¿Qué es la ciudad inmunda y qué es la gran ramera de los gobernantes del mundo?
1. La gran ramera es el ídolo del mundo. Un ídolo inmaterial, representante de la ciudad inmunda. Sus ciudadanos son todos idólatras, entregados a la prostitución. Como cualquier otro ídolo, la gran ramera será destruida; pero ahora junto con su representada, la ciudad inmunda, ante el terror de los idólatras.
1.1. "Después el ángel me llevó en el Espíritu al desierto, y allí vi a una mujer sentada sobre una bestia escarlata, que tenía siete cabezas y diez cuernos, y estaba llena de nombres blasfemos." (Apocalipsis 17:3, RVC). "Aquella mujer iba vestida con ropa de colores púrpura y rojo, y estaba adornada con oro, piedras preciosas y perlas. Tenía en la mano una copa de oro llena de cosas odiosas y de la impureza de su prostitución" (Apocalipsis 17:4, DHH).
1.3. "El Señor los llenará de terror cuando destruya a todos los dioses de la tierra. Entonces naciones en todo el mundo adorarán al Señor, cada una en su propio país." (Sofonías 2:11, NTV).
2.1. "Y un ángel poderoso tomó una piedra, como una gran piedra de molino, y la arrojó en el mar, diciendo: Con el mismo ímpetu será derribada Babilonia, la gran ciudad, y nunca más será hallada." (Apocalipsis 18:21, RVR1960).
2.2. "Pues todas las naciones se emborracharon con el vino de su prostitución; los reyes del mundo se prostituyeron con ella, y los comerciantes del mundo se hicieron ricos con su exagerado derroche" (Apocalipsis 18:3, DHH).
2.3. "Los reyes del mundo se han entregado a la prostitución con ella, y los habitantes de la tierra se han emborrachado con el vino de su prostitución." (Apocalipsis 17:2, DHH).

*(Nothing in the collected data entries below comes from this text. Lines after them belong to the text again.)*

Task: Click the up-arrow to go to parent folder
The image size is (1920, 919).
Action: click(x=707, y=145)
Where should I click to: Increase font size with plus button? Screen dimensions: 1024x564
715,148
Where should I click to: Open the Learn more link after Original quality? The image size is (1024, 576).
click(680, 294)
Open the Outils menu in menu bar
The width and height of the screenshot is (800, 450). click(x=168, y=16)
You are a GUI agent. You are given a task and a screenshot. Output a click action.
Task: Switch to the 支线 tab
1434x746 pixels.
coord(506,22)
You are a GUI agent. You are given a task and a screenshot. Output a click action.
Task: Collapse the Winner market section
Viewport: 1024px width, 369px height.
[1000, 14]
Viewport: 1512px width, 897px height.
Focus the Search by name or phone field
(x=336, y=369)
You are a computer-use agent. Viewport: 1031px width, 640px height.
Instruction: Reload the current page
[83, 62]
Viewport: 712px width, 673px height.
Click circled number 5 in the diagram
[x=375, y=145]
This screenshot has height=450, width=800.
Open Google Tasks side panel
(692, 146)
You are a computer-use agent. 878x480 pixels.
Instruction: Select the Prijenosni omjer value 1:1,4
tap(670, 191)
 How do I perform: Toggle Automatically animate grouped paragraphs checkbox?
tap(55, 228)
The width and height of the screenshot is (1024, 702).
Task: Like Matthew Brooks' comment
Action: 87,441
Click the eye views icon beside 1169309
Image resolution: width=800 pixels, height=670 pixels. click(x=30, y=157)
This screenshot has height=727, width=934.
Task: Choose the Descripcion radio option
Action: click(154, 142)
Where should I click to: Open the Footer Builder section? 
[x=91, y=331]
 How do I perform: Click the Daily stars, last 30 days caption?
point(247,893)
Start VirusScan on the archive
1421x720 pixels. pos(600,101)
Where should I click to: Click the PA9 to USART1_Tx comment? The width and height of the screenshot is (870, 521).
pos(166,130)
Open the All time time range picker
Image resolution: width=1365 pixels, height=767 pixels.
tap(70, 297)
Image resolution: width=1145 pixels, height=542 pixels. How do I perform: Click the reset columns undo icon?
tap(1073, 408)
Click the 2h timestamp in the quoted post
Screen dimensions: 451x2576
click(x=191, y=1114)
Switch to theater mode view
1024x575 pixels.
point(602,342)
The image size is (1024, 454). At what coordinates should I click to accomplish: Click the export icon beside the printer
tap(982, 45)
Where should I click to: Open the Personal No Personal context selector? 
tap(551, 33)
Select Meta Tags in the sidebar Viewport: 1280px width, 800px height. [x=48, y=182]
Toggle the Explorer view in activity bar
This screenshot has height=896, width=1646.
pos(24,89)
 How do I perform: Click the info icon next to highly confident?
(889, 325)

3. En su caída, la ciudad inmunda será deshabitada y, finalmente, ocupada por seres malignos; así será el fin del mundo. Después de su caída, la bestia reinará sobre los gobernantes del mundo (reino de la bestia), mediante convenio entre ellos; por eso es que ellos destruyeron la ciudad inmunda.
4. El pueblo de Dios, que reconoció sus pecados y ama a Cristo, saldrá de la ciudad inmunda, de este mundo, antes de su caída; para que no sea su cómplice. Durante su caída, solo escaparán los inmundos que puedan pagar a otros inmundos, por su salida; ellos serán los testigos de la caída.
4.1. "Y oí otra voz que decía desde el cielo: — Sal de ella, pueblo mío, pues si te haces cómplice de sus pecados, también te alcanzarán sus castigos. Hasta el cielo se han amontonado sus pecados y Dios no ha querido ignorar por más tiempo sus crímenes" (Apocalipsis 18:4,5; BLP).
4.2. «SEÑOR, Dios de Israel, tú eres bueno y justo. Tú has dejado sobrevivir a algunos de nosotros. Estamos delante de ti siendo culpables y por eso ninguno de nosotros es digno estar frente a ti». (Esdras 9:15, PDT).